__Kurze Aufgabe A__
Zähle alle Wasserwerke auf, die der Text über das Berliner Badeverbot nennt.
__Kurze Aufgabe B__
Nimm den Text über das Berliner Badeverbot nach seinem letzten Satz wieder auf und führe ihn weiter.

Vor 99 Jahren schloss Berlin 15 Badeanstalten an Spree und Landwehrkanal und verbot das Schwimmen in den innerstädtischen Fließgewässern. Zu sehr hatten industrielle Abwässer und Einleitungen aus der Kanalisation die Wasserqualität verschlechtert. Das Badeverbot gilt bis heute, immer noch bringen Starkregenereignisse die Berliner Mischkanalisation zum Überlaufen. Abwasser fließt dann zusammen mit dem um Straßendreck angereicherten Niederschlagswasser nicht wie sonst in die Kläranlage, sondern ungereinigt in die Spree und ihre Nebengewässer. Auch anderen Metropolen versaut die Mischkanalisation die Qualität ihrer Gewässer. Manche aber ändern etwas. Zum Beispiel Paris. Um Schwimmwettbewerbe der Olympischen Spiele 2024 in der Seine austragen zu können, baute die Stadt ein unterirdisches Reservoir für 46.000 Kubikmeter Regenwasser. Ab 2025 sollen die Pariser*innen an drei Badestellen in der Seine schwimmen können.
Um es gleich klarzustellen: Der BUND will keineswegs im Namen der Wasserqualität die Olympischen Spiele nach Berlin holen. Historisch hoch belastet, viel zu teuer und so ziemlich das Gegenteil von Nachhaltigkeit. Das Ziel jedoch, die Stadtspree wieder beschwimmbar zu machen, ist sehr sinnvoll. Allerdings reicht es nicht, ein oder mehrere große Regenwasserreservoire zu bauen, vielmehr muss Berlin das Schwammstadt-Konzept konsequent umsetzen. Denn das hilft nicht nur gegen das Überlaufen der Mischkanalisation, sondern auch beim zentralen Wasserproblem Berlins: der Trockenheit.
Mit Brandenburg bildet Berlin eine der bundesweit trockensten Regionen, daran ändern der Seenreichtum und ein paar Wohnviertel mit hohem Grundwasserstand nichts. Um die wachsende Bevölkerung mit Trinkwasser versorgen zu können und gleichzeitig die Stadtnatur von den Straßenbäumen über die Kleingewässer und Moore bis zu den Wäldern zu erhalten, müsste so viel Niederschlag wie möglich zurückgehalten werden. Sonst verschwindet er in der Kanalisation und letztlich in der Nordsee. Zwar wirbt seit 2018 die Berliner Regenwasseragentur für Gründächer, Regentonnen und Versickerungsflächen, doch angesichts der Problemdimension ist das nicht mehr als ein Tropfen auf den heißen Stein. Und die Wasserbetriebe fördern unverdrossen mehr Grundwasser, als Moore und Wälder vertragen. Damit verstößt Berlin gegen FFH- und Wasserrahmenrichtlinie, also gegen zwingendes Naturschutzrecht. Seit 28 Jahren arbeiten die Wasserwerke Friedrichshagen, Tegel, Spandau und Beelitzhof ohne förmliche Zulassung.

__Datenauszug__

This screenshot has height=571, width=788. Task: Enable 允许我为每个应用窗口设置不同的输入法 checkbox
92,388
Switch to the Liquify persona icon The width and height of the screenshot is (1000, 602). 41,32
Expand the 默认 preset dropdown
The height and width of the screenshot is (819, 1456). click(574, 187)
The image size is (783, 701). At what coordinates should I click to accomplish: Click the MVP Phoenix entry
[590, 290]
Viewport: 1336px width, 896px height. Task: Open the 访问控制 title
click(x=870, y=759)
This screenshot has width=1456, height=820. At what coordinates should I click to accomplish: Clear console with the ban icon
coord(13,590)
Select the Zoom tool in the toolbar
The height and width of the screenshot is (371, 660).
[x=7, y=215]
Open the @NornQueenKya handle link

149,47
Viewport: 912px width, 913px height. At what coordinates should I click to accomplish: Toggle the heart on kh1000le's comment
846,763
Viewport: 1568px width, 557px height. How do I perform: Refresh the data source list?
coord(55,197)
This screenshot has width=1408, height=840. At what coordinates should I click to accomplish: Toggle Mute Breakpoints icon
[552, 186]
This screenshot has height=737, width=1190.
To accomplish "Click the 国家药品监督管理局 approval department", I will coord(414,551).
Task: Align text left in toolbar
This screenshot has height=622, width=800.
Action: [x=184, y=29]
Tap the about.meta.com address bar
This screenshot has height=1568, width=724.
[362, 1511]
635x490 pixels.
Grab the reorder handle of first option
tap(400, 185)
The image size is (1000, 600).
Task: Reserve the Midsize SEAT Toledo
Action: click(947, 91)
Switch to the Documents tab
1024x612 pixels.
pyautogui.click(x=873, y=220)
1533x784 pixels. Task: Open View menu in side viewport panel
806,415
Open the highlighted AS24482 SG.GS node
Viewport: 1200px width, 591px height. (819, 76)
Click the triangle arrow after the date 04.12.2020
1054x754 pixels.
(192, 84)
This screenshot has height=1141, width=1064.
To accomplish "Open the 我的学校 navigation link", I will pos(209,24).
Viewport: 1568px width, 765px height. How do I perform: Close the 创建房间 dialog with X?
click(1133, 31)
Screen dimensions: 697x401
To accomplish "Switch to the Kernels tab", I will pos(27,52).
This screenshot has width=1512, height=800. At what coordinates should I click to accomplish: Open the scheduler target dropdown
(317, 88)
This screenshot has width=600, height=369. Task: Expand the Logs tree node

__Endergebnis A__
Friedrichshagen, Tegel, Spandau, Beelitzhof

__Endergebnis B__
Probleme anpacken, nicht nur benennen
2022 hatte Rot-Grün-Rot einen „Masterplan Wasser“ mit 32 Maßnahmen verabschiedet, den auch die neue Umweltsenatorin Ute Bonde (CDU) umsetzen will. Er analysiert durchaus die Probleme, schwächelt aber bei den Maßnahmen. Einige von ihnen sind grundsätzlich richtig, bleiben aber vage und unwirksam. So will der Plan in Dürrephasen die Wasserentnahme begrenzen, legt aber keinen Mechanismus dafür fest. Das Mischwassersanierungsprogramm geht weiter, aber mit bescheidenen Zielen – auch nach seiner Umsetzung wird die Kanalisation bei Starkregenereignissen regelmäßig in die Spree überlaufen. Andere Maßnahmen schaden der Natur, wenn die Wasserförderung intensiviert oder Optionen zur Trinkwasserversorgung Berlins aus anderen Bundesländern erkundet werden sollen – auf Kosten der dortigen Natur.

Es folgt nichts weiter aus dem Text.